_EXERCISE INSTRUCTIONS_
Retype the following lines word for word, from the first line to the last.

_Click-target data_

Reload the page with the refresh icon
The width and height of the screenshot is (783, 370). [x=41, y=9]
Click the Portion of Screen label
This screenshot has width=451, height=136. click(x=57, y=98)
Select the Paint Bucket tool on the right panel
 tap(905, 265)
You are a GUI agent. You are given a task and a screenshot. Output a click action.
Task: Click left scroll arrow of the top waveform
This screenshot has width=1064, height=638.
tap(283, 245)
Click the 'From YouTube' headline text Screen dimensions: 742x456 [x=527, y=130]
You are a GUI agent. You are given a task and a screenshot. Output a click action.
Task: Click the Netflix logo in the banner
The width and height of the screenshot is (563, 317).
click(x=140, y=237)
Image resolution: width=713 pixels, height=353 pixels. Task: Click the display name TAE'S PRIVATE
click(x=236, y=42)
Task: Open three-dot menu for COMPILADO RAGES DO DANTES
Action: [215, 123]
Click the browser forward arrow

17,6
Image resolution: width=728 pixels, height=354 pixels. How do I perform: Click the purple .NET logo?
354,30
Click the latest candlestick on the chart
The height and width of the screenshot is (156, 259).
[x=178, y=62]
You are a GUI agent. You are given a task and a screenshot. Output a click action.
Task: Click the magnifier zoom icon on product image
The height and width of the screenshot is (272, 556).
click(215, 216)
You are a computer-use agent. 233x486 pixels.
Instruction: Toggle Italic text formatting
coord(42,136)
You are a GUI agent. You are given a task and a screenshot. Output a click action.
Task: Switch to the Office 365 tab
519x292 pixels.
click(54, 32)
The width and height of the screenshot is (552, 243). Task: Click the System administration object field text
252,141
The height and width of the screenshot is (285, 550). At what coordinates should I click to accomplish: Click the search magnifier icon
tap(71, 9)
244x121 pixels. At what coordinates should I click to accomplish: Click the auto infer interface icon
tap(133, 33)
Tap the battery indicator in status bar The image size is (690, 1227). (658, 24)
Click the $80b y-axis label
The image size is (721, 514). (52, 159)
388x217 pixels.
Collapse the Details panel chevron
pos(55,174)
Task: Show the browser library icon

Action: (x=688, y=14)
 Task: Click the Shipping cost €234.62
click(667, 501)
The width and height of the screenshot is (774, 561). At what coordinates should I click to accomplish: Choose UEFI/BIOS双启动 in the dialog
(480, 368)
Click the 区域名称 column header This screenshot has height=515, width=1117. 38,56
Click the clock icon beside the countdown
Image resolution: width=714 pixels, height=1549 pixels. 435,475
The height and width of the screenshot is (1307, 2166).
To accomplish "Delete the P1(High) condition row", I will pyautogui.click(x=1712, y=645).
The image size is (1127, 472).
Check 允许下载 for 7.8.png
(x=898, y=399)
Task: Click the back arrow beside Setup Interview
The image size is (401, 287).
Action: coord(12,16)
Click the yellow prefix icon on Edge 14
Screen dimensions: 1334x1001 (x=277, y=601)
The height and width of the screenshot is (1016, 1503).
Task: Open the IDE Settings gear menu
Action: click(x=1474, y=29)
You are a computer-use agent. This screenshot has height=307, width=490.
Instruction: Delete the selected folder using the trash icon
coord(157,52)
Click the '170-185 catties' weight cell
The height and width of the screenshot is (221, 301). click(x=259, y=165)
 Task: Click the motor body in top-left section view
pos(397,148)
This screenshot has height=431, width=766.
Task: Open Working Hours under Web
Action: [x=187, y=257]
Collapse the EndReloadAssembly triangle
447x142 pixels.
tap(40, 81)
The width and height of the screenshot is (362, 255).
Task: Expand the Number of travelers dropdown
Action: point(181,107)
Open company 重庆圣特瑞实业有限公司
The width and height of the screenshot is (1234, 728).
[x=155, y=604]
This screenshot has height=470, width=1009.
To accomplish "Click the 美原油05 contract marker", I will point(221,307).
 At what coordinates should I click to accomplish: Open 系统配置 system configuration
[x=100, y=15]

_EXPECTED OUTPUT_
Reload the page with the refresh icon
The width and height of the screenshot is (783, 370). [x=41, y=9]
Click the Portion of Screen label
This screenshot has width=451, height=136. click(x=57, y=98)
Select the Paint Bucket tool on the right panel
 tap(905, 265)
You are a GUI agent. You are given a task and a screenshot. Output a click action.
Task: Click left scroll arrow of the top waveform
This screenshot has width=1064, height=638.
tap(283, 245)
Click the 'From YouTube' headline text Screen dimensions: 742x456 [x=527, y=130]
You are a GUI agent. You are given a task and a screenshot. Output a click action.
Task: Click the Netflix logo in the banner
The width and height of the screenshot is (563, 317).
click(x=140, y=237)
Image resolution: width=713 pixels, height=353 pixels. Task: Click the display name TAE'S PRIVATE
click(x=236, y=42)
Task: Open three-dot menu for COMPILADO RAGES DO DANTES
Action: [215, 123]
Click the browser forward arrow

17,6
Image resolution: width=728 pixels, height=354 pixels. How do I perform: Click the purple .NET logo?
354,30
Click the latest candlestick on the chart
The height and width of the screenshot is (156, 259).
[x=178, y=62]
You are a GUI agent. You are given a task and a screenshot. Output a click action.
Task: Click the magnifier zoom icon on product image
The height and width of the screenshot is (272, 556).
click(215, 216)
You are a computer-use agent. 233x486 pixels.
Instruction: Toggle Italic text formatting
coord(42,136)
You are a GUI agent. You are given a task and a screenshot. Output a click action.
Task: Switch to the Office 365 tab
519x292 pixels.
click(54, 32)
The width and height of the screenshot is (552, 243). Task: Click the System administration object field text
252,141
The height and width of the screenshot is (285, 550). At what coordinates should I click to accomplish: Click the search magnifier icon
tap(71, 9)
244x121 pixels. At what coordinates should I click to accomplish: Click the auto infer interface icon
tap(133, 33)
Tap the battery indicator in status bar The image size is (690, 1227). (658, 24)
Click the $80b y-axis label
The image size is (721, 514). (52, 159)
388x217 pixels.
Collapse the Details panel chevron
pos(55,174)
Task: Show the browser library icon

Action: (x=688, y=14)
 Task: Click the Shipping cost €234.62
click(667, 501)
The width and height of the screenshot is (774, 561). At what coordinates should I click to accomplish: Choose UEFI/BIOS双启动 in the dialog
(480, 368)
Click the 区域名称 column header This screenshot has height=515, width=1117. 38,56
Click the clock icon beside the countdown
Image resolution: width=714 pixels, height=1549 pixels. 435,475
The height and width of the screenshot is (1307, 2166).
To accomplish "Delete the P1(High) condition row", I will pyautogui.click(x=1712, y=645).
The image size is (1127, 472).
Check 允许下载 for 7.8.png
(x=898, y=399)
Task: Click the back arrow beside Setup Interview
The image size is (401, 287).
Action: coord(12,16)
Click the yellow prefix icon on Edge 14
Screen dimensions: 1334x1001 (x=277, y=601)
The height and width of the screenshot is (1016, 1503).
Task: Open the IDE Settings gear menu
Action: click(x=1474, y=29)
You are a computer-use agent. This screenshot has height=307, width=490.
Instruction: Delete the selected folder using the trash icon
coord(157,52)
Click the '170-185 catties' weight cell
The height and width of the screenshot is (221, 301). click(x=259, y=165)
 Task: Click the motor body in top-left section view
pos(397,148)
This screenshot has height=431, width=766.
Task: Open Working Hours under Web
Action: [x=187, y=257]
Collapse the EndReloadAssembly triangle
447x142 pixels.
tap(40, 81)
The width and height of the screenshot is (362, 255).
Task: Expand the Number of travelers dropdown
Action: point(181,107)
Open company 重庆圣特瑞实业有限公司
The width and height of the screenshot is (1234, 728).
[x=155, y=604]
This screenshot has height=470, width=1009.
To accomplish "Click the 美原油05 contract marker", I will point(221,307).
 At what coordinates should I click to accomplish: Open 系统配置 system configuration
[x=100, y=15]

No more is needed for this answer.